- _Task requirements_
Scan the lines below for the word "will". Copy each line you find it in.

- _Exercise inputs_
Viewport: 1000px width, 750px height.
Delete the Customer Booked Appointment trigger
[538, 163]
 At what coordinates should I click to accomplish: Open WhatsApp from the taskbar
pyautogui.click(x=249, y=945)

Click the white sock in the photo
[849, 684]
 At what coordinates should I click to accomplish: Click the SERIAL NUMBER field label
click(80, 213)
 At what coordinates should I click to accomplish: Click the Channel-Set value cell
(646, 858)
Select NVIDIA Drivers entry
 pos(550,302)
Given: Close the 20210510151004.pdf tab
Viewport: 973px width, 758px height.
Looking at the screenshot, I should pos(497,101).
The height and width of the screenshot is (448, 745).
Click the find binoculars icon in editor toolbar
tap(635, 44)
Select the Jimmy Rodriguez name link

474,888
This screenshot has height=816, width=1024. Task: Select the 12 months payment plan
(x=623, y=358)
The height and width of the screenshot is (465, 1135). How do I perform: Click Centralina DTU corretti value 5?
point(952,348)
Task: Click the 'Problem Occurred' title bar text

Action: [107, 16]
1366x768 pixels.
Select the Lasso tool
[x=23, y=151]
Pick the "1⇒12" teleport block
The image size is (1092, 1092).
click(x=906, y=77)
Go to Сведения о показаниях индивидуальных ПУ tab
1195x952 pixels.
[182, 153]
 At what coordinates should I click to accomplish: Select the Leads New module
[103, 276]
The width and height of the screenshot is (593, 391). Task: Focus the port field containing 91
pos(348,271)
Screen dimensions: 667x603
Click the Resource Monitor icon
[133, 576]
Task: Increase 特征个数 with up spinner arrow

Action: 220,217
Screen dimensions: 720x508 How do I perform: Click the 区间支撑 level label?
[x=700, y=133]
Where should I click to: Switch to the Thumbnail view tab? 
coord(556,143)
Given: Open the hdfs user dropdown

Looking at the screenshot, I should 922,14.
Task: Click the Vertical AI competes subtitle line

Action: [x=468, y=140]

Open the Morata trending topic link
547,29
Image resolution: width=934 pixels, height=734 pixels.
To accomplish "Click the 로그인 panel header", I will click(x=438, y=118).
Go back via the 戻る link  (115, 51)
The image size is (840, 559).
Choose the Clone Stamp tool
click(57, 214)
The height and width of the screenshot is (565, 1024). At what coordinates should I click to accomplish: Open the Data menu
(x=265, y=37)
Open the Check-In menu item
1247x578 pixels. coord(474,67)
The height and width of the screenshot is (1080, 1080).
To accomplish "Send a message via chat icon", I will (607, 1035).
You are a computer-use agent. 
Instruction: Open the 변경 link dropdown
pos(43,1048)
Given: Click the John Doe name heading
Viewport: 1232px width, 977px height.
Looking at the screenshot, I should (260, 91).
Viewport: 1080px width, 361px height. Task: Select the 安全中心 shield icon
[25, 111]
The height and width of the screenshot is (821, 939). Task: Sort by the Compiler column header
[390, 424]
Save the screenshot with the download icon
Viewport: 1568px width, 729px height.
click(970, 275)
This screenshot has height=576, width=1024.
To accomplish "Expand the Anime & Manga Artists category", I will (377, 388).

- _Solution to the problem_
To accomplish "Click the 로그인 panel header", I will click(x=438, y=118).
To accomplish "Send a message via chat icon", I will (607, 1035).
To accomplish "Expand the Anime & Manga Artists category", I will (377, 388).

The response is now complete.